Aku mendongakkan kepala ke langit yang biru cerah dengan awan-awan putih bersih menggantung, menghiasi langit siang dengan panas matahari yang terik, serta burung-burung yang terbang menyerupai titik-titik hitam, berkelana dengan bebasnya. Suara musik pop mengalun merdu menemani siangku yang damai.
"Nduk, siang ini kamu ndak mau ke mana-mana, kan? Ustadz Ilham tadi meminta izin pada Abi mau mengajakmu pergi katanya," seru Umi dari ambang pintu, aku sedang bersantai di halaman belakang. Tempat privasiku.
Aku kikuk. Dia meminta izin pada Abi tapi tidak bertanya dulu padaku?
Hari itu jumat. Pesantren libur. Aku juga sudah pulang dari sekolah yang proses belajar mengajarnya hanya sampai jam sebelas siang. Kebetulan aku juga tidak punya rencana apa pun siang itu. Jadi, okelah, aku mengiyakan ajakan Ustadz Ilham kepada Umi. Tetapi...
"Memangnya mau ke mana, Umi? Dia bilang tidak dia mau mengajakku ke mana?" Aku menghampirinya ke dapur.
Umi menggeleng, ia masih sibuk dengan masakannya. "Tidak bilang tepatnya di mana. Tapi katanya mau jalan-jalan saja, kulineran. Nanti dia menjemputmu."
"Eh? Memangnya boleh, Umi? Tidak apa-apa, kah? Apa ndak Bila pakai motor saja, Mi?"
Ih, Umi malah menertawaiku. "Tidak apa-apa, Nduk. Baru pertama kali juga, kan? Kecuali kalau sudah keseringan, tidak enak dilihat orang. Lagipula kan kalian akan pergi atas izin Abi."
Apa karena dia seorang ustadz jadi dia dipercaya? Bukankah itu malah membuat lebih tidak enak? Bagaimana kalau orang-orang bilang kok ustadz hanya berduaan di mobil dengan seorang gadis? Kok Pak Kiai mengizinkan anaknya?
Ah, sudahlah pikirku. Toh, apa pun yang terjadi di dalam hidup, pasti akan ada para komentator yang siap menilai dan cuap-cuap seperti ikan yang mengerubungi umpan.

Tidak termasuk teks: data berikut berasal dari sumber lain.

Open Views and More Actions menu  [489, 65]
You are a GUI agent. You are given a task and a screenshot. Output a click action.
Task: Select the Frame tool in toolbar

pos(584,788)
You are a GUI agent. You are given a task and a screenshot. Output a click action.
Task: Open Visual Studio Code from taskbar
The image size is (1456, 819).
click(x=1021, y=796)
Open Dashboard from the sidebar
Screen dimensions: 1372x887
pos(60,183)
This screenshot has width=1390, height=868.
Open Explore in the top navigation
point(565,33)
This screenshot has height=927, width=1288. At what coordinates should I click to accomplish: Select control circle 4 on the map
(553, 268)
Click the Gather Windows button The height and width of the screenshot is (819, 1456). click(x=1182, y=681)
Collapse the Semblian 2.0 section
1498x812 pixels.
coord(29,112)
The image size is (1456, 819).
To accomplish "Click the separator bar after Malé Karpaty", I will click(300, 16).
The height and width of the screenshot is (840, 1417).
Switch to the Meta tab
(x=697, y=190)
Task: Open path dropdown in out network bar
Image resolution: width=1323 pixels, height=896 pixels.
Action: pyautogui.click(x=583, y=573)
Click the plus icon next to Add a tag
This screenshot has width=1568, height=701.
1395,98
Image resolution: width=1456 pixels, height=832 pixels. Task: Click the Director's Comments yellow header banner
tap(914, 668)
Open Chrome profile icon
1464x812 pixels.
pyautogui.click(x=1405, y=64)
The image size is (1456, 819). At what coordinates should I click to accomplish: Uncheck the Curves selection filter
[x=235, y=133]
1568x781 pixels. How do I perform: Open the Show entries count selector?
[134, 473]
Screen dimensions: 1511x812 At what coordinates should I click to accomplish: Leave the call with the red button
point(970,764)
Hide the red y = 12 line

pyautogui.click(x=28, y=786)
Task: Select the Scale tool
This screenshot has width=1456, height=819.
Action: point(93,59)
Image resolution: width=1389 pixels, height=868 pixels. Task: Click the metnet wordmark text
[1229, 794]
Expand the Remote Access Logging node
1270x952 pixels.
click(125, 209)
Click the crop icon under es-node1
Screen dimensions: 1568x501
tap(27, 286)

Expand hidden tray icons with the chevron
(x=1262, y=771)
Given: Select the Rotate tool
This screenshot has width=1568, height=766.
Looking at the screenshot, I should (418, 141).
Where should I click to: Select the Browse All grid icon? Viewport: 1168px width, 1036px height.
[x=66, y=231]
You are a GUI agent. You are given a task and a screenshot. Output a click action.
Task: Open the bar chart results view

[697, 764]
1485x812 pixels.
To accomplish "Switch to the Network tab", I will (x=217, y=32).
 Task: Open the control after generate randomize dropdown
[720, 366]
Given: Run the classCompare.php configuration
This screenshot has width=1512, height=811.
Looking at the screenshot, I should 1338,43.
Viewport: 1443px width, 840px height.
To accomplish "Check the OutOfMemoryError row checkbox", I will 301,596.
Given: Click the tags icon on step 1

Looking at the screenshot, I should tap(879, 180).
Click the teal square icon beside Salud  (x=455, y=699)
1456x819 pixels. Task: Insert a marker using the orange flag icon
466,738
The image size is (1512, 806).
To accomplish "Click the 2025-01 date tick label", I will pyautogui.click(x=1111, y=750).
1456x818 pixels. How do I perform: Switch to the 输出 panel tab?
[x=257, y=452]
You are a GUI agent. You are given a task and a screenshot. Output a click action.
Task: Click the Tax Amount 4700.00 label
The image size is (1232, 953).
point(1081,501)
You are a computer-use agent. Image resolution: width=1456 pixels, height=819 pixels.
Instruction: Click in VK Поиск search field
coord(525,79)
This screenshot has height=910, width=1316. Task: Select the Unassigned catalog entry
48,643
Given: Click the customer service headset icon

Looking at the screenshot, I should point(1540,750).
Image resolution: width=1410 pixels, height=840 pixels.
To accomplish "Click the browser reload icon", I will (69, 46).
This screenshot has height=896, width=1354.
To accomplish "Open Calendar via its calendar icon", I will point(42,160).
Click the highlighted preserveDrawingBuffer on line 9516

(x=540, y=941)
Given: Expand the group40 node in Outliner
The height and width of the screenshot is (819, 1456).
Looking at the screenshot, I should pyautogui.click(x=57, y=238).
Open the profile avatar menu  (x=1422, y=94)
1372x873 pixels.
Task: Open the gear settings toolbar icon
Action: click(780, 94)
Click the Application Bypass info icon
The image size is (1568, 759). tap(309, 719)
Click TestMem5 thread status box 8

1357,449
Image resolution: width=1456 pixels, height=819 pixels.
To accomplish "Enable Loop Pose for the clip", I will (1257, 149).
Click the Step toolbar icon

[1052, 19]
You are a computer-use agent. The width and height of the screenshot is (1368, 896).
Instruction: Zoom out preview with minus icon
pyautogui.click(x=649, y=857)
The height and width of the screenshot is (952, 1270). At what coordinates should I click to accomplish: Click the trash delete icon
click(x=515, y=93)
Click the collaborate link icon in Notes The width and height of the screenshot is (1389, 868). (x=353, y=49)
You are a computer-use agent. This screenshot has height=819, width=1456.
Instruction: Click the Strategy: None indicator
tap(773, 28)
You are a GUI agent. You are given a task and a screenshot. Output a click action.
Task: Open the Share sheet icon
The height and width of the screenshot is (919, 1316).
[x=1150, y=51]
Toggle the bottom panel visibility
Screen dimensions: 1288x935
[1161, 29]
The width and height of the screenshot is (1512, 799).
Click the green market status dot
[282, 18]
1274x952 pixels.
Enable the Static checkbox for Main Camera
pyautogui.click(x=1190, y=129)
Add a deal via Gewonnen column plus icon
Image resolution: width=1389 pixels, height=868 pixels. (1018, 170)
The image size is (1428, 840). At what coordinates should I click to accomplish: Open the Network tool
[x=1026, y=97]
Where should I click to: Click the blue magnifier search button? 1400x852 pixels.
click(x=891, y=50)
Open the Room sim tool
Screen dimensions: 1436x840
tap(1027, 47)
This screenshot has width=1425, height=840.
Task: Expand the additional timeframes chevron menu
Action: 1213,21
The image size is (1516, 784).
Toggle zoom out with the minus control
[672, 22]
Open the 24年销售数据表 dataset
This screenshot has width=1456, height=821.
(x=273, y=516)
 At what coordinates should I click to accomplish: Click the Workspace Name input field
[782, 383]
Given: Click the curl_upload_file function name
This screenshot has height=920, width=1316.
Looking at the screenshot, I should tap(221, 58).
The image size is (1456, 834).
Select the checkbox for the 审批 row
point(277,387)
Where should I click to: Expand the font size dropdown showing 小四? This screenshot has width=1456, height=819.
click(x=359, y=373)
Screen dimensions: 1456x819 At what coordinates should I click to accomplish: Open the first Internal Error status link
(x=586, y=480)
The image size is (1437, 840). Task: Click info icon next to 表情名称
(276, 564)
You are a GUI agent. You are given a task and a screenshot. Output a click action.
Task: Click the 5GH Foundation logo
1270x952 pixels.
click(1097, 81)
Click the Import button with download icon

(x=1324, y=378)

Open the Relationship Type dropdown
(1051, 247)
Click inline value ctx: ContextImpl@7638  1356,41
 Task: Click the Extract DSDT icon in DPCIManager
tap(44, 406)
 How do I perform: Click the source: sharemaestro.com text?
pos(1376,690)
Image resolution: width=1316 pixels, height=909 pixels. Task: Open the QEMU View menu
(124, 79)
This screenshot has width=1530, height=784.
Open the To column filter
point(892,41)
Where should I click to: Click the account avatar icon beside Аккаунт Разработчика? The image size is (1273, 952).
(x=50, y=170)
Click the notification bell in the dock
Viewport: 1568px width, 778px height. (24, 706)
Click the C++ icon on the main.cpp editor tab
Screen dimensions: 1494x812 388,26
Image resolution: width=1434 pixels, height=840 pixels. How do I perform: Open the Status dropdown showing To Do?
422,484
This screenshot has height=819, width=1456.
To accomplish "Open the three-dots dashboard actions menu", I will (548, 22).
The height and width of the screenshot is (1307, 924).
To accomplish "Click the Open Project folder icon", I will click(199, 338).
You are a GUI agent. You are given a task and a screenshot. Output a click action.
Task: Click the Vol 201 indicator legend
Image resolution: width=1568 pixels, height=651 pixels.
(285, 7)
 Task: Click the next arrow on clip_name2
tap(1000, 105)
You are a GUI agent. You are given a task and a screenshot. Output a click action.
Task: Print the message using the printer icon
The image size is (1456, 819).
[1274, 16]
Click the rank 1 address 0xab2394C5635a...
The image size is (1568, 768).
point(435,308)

Ini juga untuk pertama kali.
Tanpa sadar, aku peduli pada status Mas Ilham sebagai seorang ustadz, jangan sampai ia menjadi bahan hujatan masyarakat hanya karena aku. Dan... kusadari bahwa selama ini aku tak pernah seperti ini pada Mas Imam. Bahkan kami sering bertemu dan ternyata pertemuan-pertemuan itu malah menjadi gosip terhangat, tapi malah ditujukan kepada Abi dan Umi. Bukan kepadaku atau kepada Mas Imam. Jelas, karena aku mengacuhkan segala macam hal-hal yang seperti demikian itu.
Kenapa aku peduli pada status ke-ustadz-an Mas Ilham? Aku menggeleng-geleng keheranan, tapi setelahnya aku menemukan jawabannya: sebab, dia memang seorang pemuda terhormat, dan dia layak untuk dihormati dan dihargai. Begitulah pikirku.
Beberapa menit berlalu. Aku sudah makan siang dan sudah berdandan. Yap, hari ini aku berdandan seperti apa adanya aku: tanpa gamis dan tanpa jilbab super panjang. Hanya dress lebar berlengan panjang dan jilbab merah jambu sebatas menutup dada. Aku sudah keluar dari kamarku ketika mendengar derum mesin mobil Ustadz Ilham terdengar di halaman depan.
Dan, sangat menyenangkan hati ketika kulihat ia di ruang tamu bersama Abi -- sebabnya Ustadz Ilham hanya mengenakan kemeja biasa berwarna biru muda dan pas badan. Lengan kemejanya pun di gulung hingga ke pertengahan lengan. Rambut hitam lebatnya tersisir rapi tanpa peci. Ia necis namun terkesan santai, ia juga hanya memakai sandal model pria, dan penampilannya itu sama sekali bukan seperti penampilan para ustadz pada umumnya. Dan...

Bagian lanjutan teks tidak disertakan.